====== Data supplied

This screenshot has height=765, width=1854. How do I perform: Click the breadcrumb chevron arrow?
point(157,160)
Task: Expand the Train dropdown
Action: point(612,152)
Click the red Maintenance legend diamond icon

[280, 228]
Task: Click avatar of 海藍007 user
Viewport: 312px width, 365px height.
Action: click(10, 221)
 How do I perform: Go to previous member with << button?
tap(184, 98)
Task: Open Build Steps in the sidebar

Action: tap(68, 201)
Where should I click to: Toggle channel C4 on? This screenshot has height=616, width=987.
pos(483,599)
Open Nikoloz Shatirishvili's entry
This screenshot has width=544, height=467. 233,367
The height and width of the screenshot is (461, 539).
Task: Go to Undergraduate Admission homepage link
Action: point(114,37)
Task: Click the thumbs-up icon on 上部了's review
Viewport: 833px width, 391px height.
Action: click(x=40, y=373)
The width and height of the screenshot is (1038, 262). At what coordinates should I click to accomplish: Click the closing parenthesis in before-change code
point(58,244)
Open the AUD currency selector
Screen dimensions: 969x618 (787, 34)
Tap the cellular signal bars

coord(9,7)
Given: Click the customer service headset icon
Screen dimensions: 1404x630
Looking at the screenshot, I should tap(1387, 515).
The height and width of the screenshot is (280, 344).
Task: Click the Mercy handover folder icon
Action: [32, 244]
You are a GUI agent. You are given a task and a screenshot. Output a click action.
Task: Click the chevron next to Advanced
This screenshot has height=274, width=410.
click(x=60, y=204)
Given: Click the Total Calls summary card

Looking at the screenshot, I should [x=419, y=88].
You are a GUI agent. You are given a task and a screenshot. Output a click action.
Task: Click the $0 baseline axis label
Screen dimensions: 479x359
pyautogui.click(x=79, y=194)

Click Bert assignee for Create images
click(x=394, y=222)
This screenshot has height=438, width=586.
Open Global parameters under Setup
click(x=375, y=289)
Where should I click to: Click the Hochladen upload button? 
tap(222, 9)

============

**Exercise prompt:**
When you copy the data, keep every line word for word.

**Task response:**
This screenshot has height=765, width=1854. How do I perform: Click the breadcrumb chevron arrow?
point(157,160)
Task: Expand the Train dropdown
Action: point(612,152)
Click the red Maintenance legend diamond icon

[280, 228]
Task: Click avatar of 海藍007 user
Viewport: 312px width, 365px height.
Action: click(10, 221)
 How do I perform: Go to previous member with << button?
tap(184, 98)
Task: Open Build Steps in the sidebar

Action: tap(68, 201)
Where should I click to: Toggle channel C4 on? This screenshot has height=616, width=987.
pos(483,599)
Open Nikoloz Shatirishvili's entry
This screenshot has width=544, height=467. 233,367
The height and width of the screenshot is (461, 539).
Task: Go to Undergraduate Admission homepage link
Action: point(114,37)
Task: Click the thumbs-up icon on 上部了's review
Viewport: 833px width, 391px height.
Action: click(x=40, y=373)
The width and height of the screenshot is (1038, 262). At what coordinates should I click to accomplish: Click the closing parenthesis in before-change code
point(58,244)
Open the AUD currency selector
Screen dimensions: 969x618 (787, 34)
Tap the cellular signal bars

coord(9,7)
Given: Click the customer service headset icon
Screen dimensions: 1404x630
Looking at the screenshot, I should tap(1387, 515).
The height and width of the screenshot is (280, 344).
Task: Click the Mercy handover folder icon
Action: [32, 244]
You are a GUI agent. You are given a task and a screenshot. Output a click action.
Task: Click the chevron next to Advanced
This screenshot has height=274, width=410.
click(x=60, y=204)
Given: Click the Total Calls summary card

Looking at the screenshot, I should [x=419, y=88].
You are a GUI agent. You are given a task and a screenshot. Output a click action.
Task: Click the $0 baseline axis label
Screen dimensions: 479x359
pyautogui.click(x=79, y=194)

Click Bert assignee for Create images
click(x=394, y=222)
This screenshot has height=438, width=586.
Open Global parameters under Setup
click(x=375, y=289)
Where should I click to: Click the Hochladen upload button? 
tap(222, 9)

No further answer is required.